** PROVIDED MATERIAL follows **

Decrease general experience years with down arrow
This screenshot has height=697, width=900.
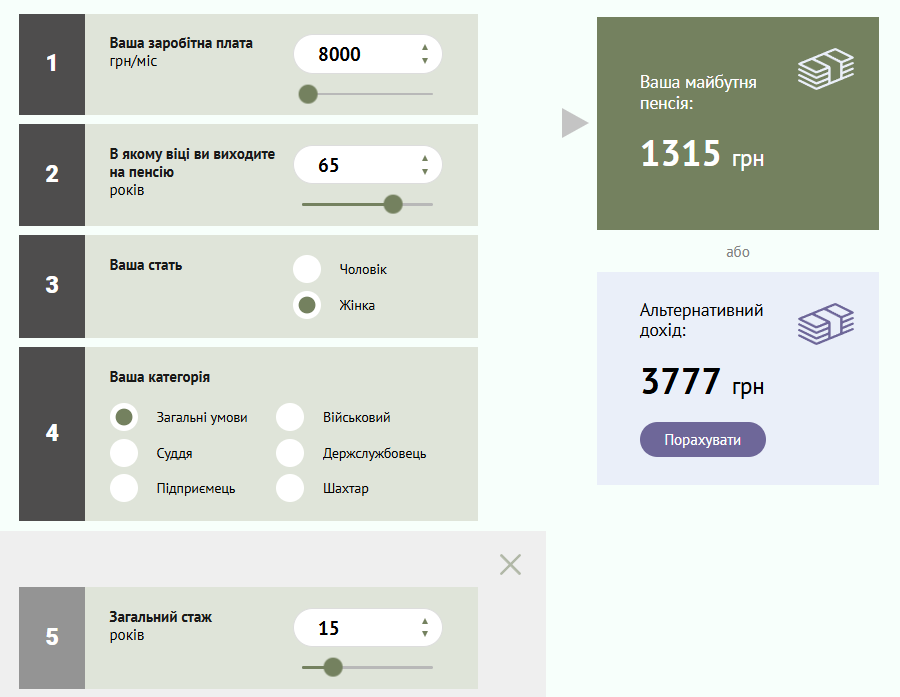click(x=425, y=635)
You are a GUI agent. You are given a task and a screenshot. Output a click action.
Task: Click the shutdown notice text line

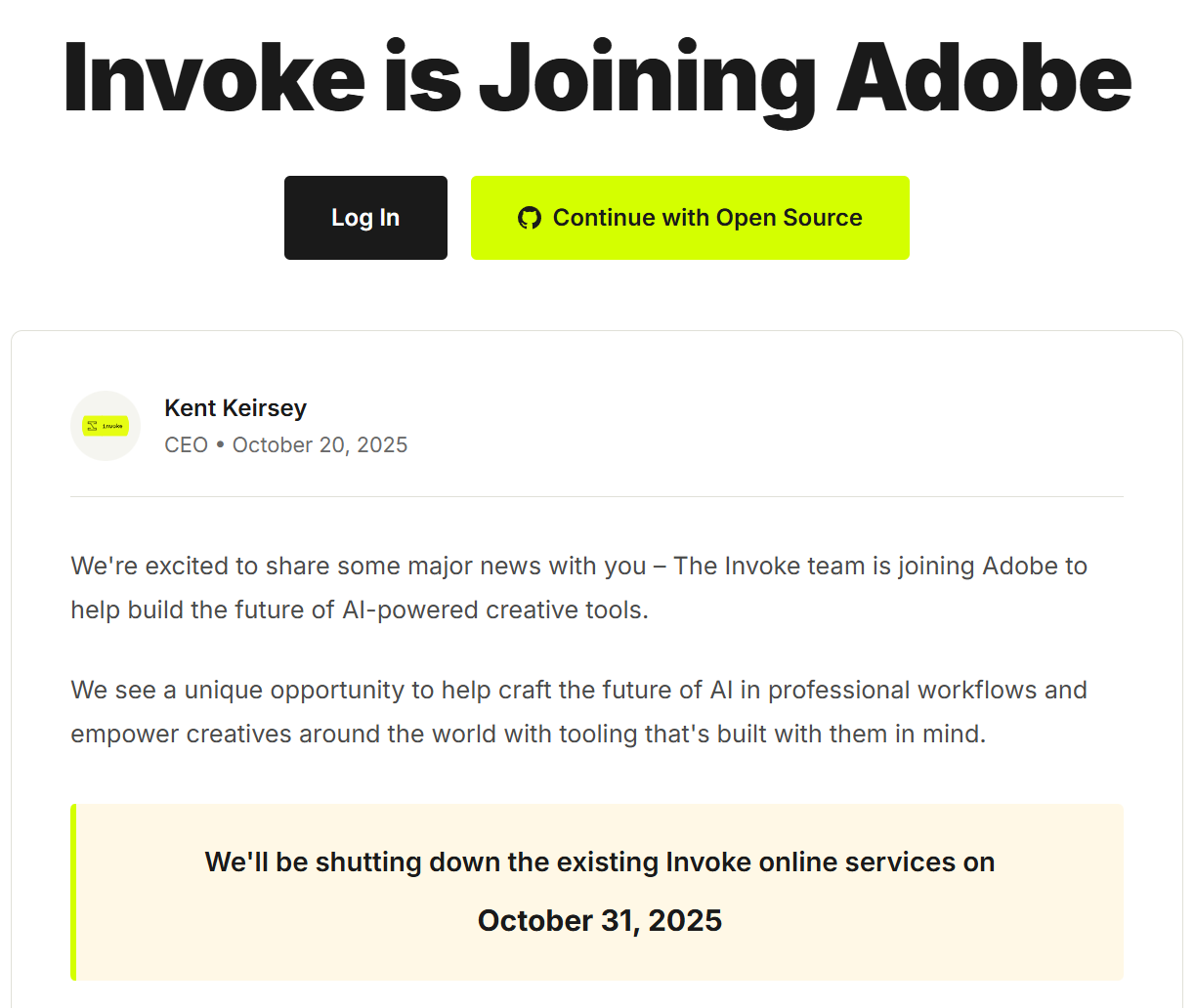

** End of PROVIDED MATERIAL **

Any images must be dropped; all other material is to be printed exactly.

Decrease general experience years with down arrow
This screenshot has height=697, width=900.
click(x=425, y=635)
You are a GUI agent. You are given a task and a screenshot. Output a click action.
Task: Click the shutdown notice text line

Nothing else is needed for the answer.